La sua infanzia, alla fine dell’epoca vittoriana, fa pensare subito ad un romanzo di Dickens, avvolta nella miseria, cresciuto tra estremi disagi ma, nonostante le condizioni finanziarie precarie, mostra immediatamente un grande talento nella recitazione.

Alla fine del 1913, dopo una tournée che lo porta in giro per il mondo, venne scoperto da Mack Sennett, per il quale accettò di firmare un contratto per la casa cinematografica Keystone. Ad Hollywood, nel 1914, interpreta 35 film comici, tutti con la costante dell’inseguimento e di torte in faccia. Grazie a questi, nasce spontaneamente il personaggio che l’avrebbe reso celebre: bombetta, baffetti, punte dei piedi in fuori, grosse scarpe, pantaloni eccessivamente larghi diventeranno un’icona, una divisa da “finto ricco” che daranno luogo al personaggio di Charlot.

Personaggio maldestro che combina un mucchio di guai, attraverso lui Chaplin attaccherà a fondo le convenzioni, polemizzando contro la società nei suoi molteplici aspetti. Più di 80 film tra corto, medio e lungometraggi, dei quali almeno il 70% diretti personalmente, a soli 25 anni anni viene ormai considerato da tutti una leggenda.

Produttore, regista, protagonista, mattatore indiscusso della scena, nel 1919, fonda con Griffith, Fairbanks e Pickford, la United Artists, assicurandosi così l’indipendenza produttiva totale entrando però in conflitto con le grandi Major del settore che, a più riprese, proveranno ad ostacolarlo. 

Premio Oscar nel 1972 alla carriera per “l’incalcolabile contributo dato alla trasformazione del cinema nell’arte del nostro secolo”, ancora oggi molti dei suoi film restano pietre miliari della cinematografia. Il pensiero vola quindi a The Kid (Il monello), film autobiografico di grande profondità espressiva dove, alternando comicità e commozione, verrà fuori anche il talento di Jackie Coogan, interprete della pellicola a fianco di Chaplin. Nel 1923 con “La donna di Parigi“, in cui per la prima volta non compare come interprete, se non in una piccola parte marginale, raccoglierà un insuccesso ai botteghini nonostante l’ottima regia, oltre ad una conseguente censura in 13 stati per immoralità dei temi trattati.

Ne “La febbre dell’oro” vengono fuori invece tutta la forza e le attitudini nella direzione, lasciandoci in eredità alcune tra scene più belle che la storia del cinema potesse regalare, come la “bollitura delle scarpe” o la “danza dei panini”; quest’ultima racchiude in se tutto il senso spiccato per la comicità ed espressività dell’artista, la cui naturalezza sarà tutta nella spontaneità della risata finale.
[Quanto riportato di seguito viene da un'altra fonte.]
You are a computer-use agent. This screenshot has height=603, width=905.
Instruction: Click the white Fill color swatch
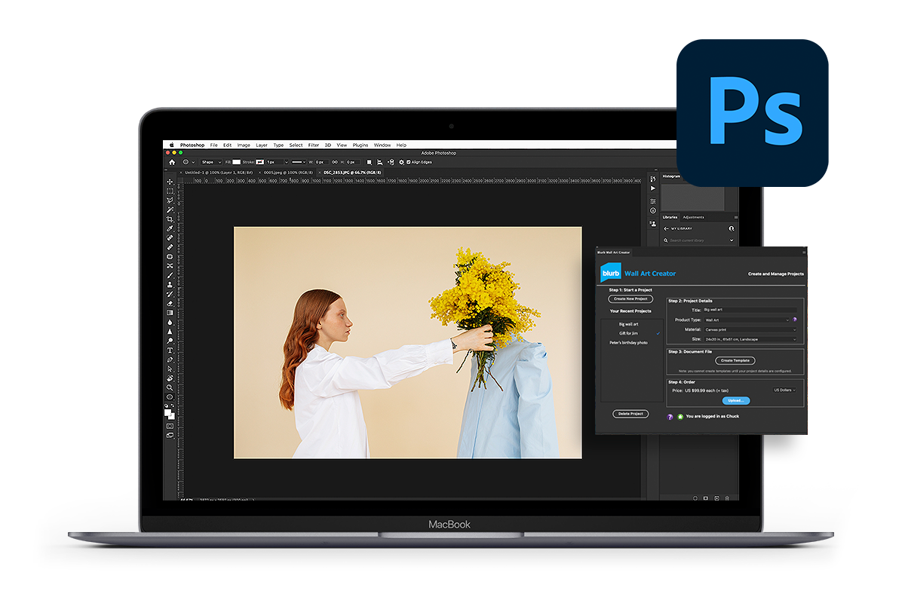(235, 162)
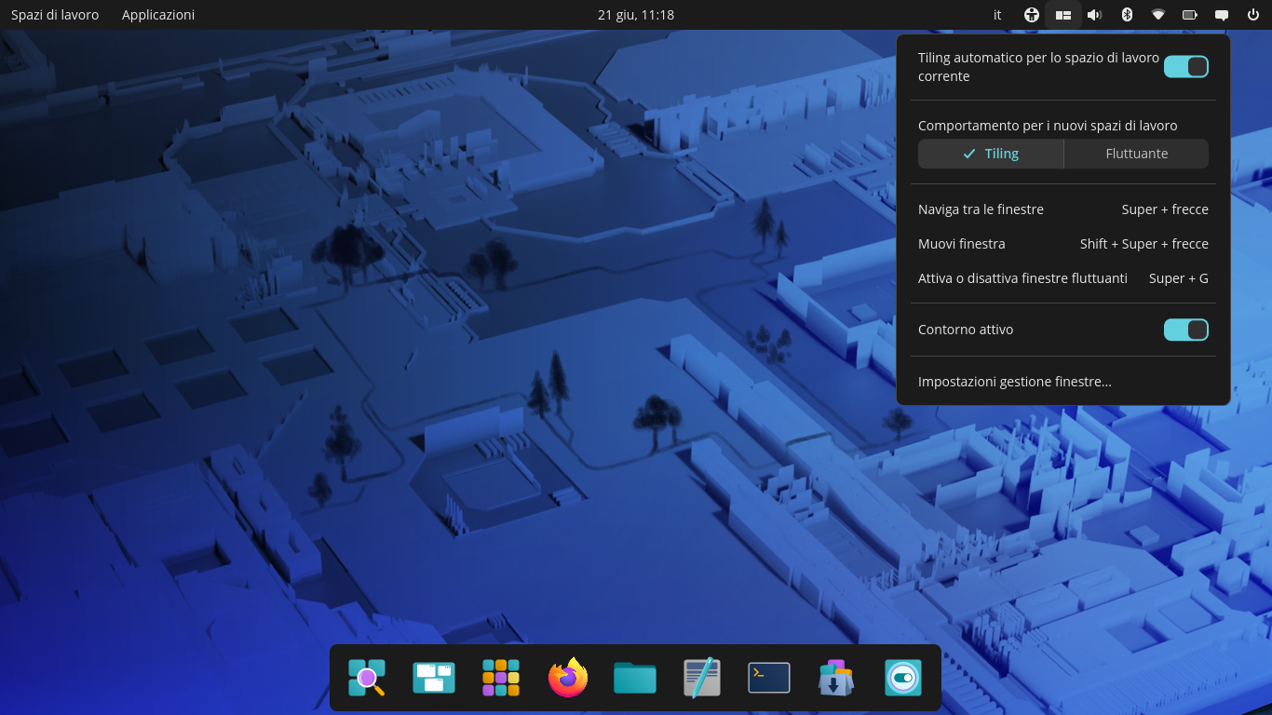This screenshot has height=715, width=1272.
Task: Open the Firefox browser from the dock
Action: (x=568, y=678)
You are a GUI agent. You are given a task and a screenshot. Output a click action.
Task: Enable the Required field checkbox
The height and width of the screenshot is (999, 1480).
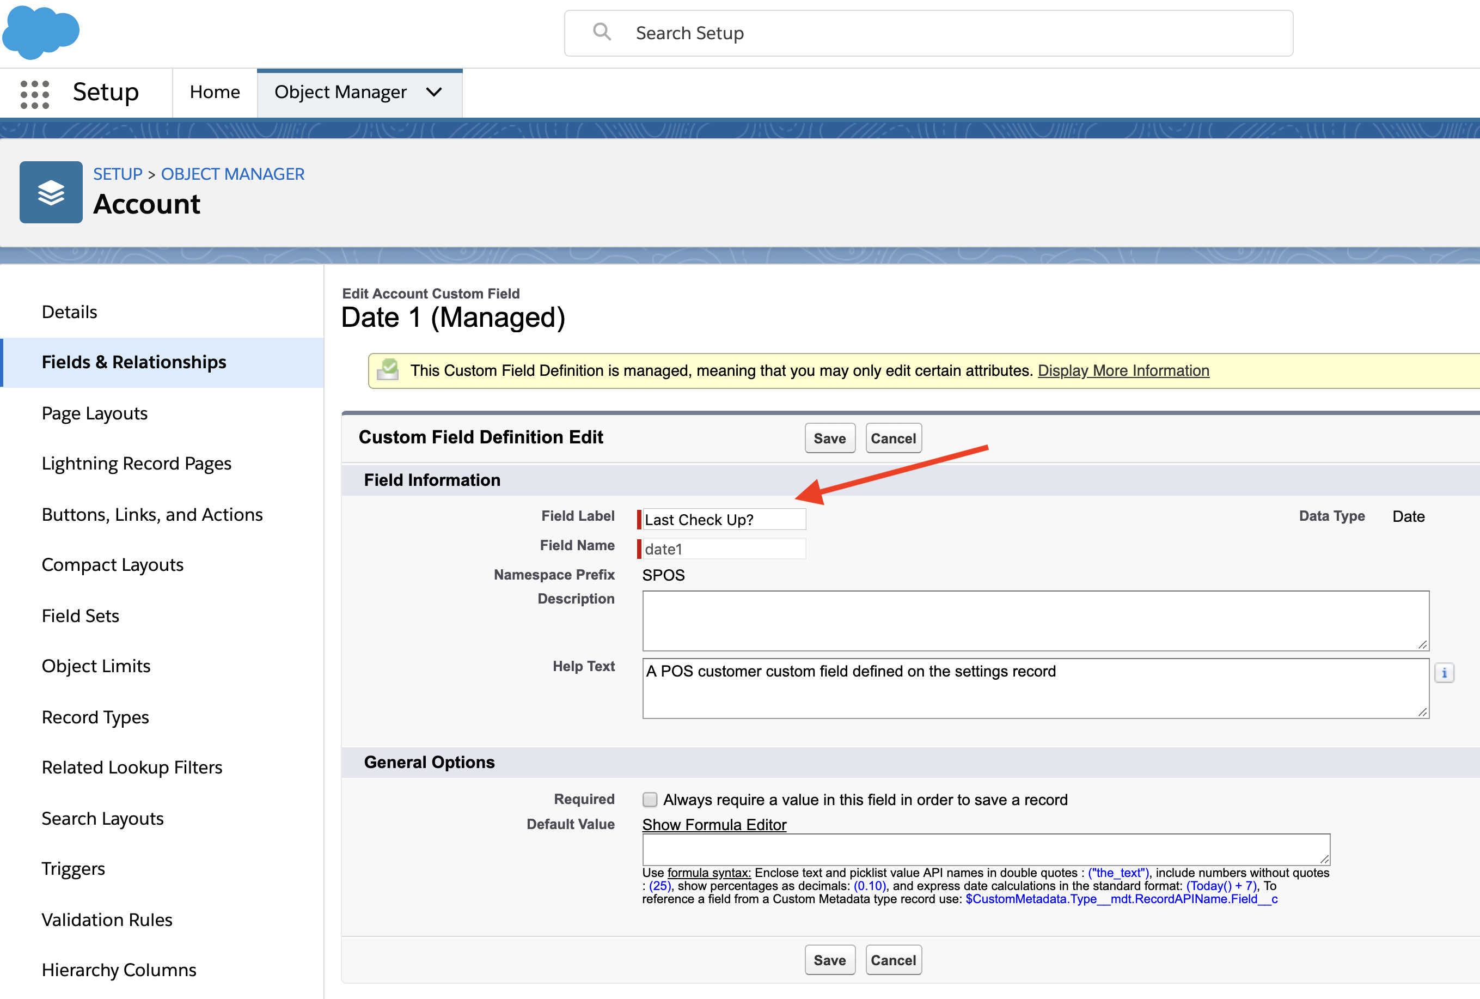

Con “Tempi Moderni” si assicura di proiettare sul grande schermo una satira feroce e straordinaria contro il capitalismo ma anche contro lo stacanovismo sovietico, ricco di idiosincrasie dell’uomo “moderno” in seno ad una società sempre alla ribalta ormai schiava che porta, il protagonista, al manicomio per colpa di un esaurimento nervoso dovuto proprio all’alienazione da lavoro.

 

La presunta origine ebraica – più volte smentita – e le esplicite simpatie per le idee e i movimenti di sinistra lo posero sotto il controllo dell’FBI sin dagli anni venti, portandolo nel 1947 di fronte alla Commissione per le attività antiamericane. Il 19 Settembre del 1952 (mentre era in viaggio per Londra), gli venne addirittura annullato il permesso di rientro negli USA, dove rimise piede solo negli anni ’70 per ricevere il premio alla carriera a lui assegnato, trasformandosi pure in un momento di riconciliazione.

«Chaplin fu uno dei primissimi “registi industriali” ad aver colto il senso artistico del cinema, quindi anche la potenza dell’autore. Quella ricerca di realismo, di esasperazione, di poter fare cose che ai registi commerciali americani non permettevano, spingendolo spesso all’estremo». Così l’ha definito Giovanni Pili nel suo pezzo su Chaplin per la testata Open, evidenziando quanto l’efficacia e il potere di quella mimica facciale, nel cinema muto, seppe trasmettere più di mille parole.